逹瑯 Allenがここで音を上げちゃったらもう1回曲を覚えてもらうサポートを探すの大変だからね(笑)。
ライブ情報
MUCC 25th Anniversary TOUR「Timeless」~カルマ・シャングリラ~
- 2023年10月1日(日)宮城県 SENDAI GIGS
- 2023年10月4日(水)東京都 渋谷CLUB QUATTRO
- 2023年10月7日(土)愛媛県 WStudioRED
- 2023年10月9日(月・祝)広島県 広島CLUB QUATTRO
- 2023年10月14日(土)長野県 NAGANO CLUB JUNK BOX
- 2023年10月15日(日)石川県 金沢EIGHT HALL
- 2023年10月21日(土)北海道 札幌PENNY LANE24
- 2023年10月22日(日)北海道 札幌PENNY LANE24
- 2023年10月24日(火)青森県 青森Quarter
- 2023年10月28日(土)福岡県 BEAT STATION
- 2023年10月29日(日)福岡県 BEAT STATION
- 2023年11月4日(土)愛知県 THE BOTTOM LINE
- 2023年11月5日(日)愛知県 THE BOTTOM LINE
- 2023年11月11日(土)大阪府 なんばHatch
MUCC 25th Anniversary TOUR Grand Final Bring the End to「Timeless」&「WORLD」
- 2023年12月28日(木)東京都 東京国際フォーラム ホールA
プロフィール
MUCC(ムック)
1997年に茨城で結成された、逹瑯(Vo)、ミヤ(G)、YUKKE(B)からなるロックバンド。日本語にこだわった文学性の強い歌詞と、ヘヴィロックやラウドロックの影響をミックスさせた音楽性が国内外で評価されている。2002年にデンジャークルー・レコード内に自主レーベル・朱を設立。2003年にシングル「我、在ルベキ場所」でメジャーデビューし、2005年にはドイツで初の海外公演を行うなど活動の場を広げた。結成15周年を迎えた2012年には千葉・幕張メッセにてワンマンライブを開催。2019年2月には期間限定メンバーとして吉田トオルを迎えたアルバム「壊れたピアノとリビングデッド」を発表する。
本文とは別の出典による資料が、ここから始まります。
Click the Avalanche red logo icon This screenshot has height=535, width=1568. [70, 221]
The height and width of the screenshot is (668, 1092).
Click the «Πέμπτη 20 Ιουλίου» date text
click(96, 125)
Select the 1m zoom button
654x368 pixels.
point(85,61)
2021年10月をもってSATOち(Dr)が脱退し現体制に。2022年6月に現体制初のフルアルバム「新世界」を発表し、同年10月から過去のアルバムを中心とした再現ライブツアーシリーズ「Timeless」を開催中。2023年12月に東京・東京国際フォーラム ホールAで結成25周年を締めくくるワンマンライブ「MUCC 25th Anniversary TOUR Grand Final Bring the End to『Timeless』&『WORLD』」を行う。6月9日を「ムックの日」とし、毎年さまざまなイベントや企画を実施している。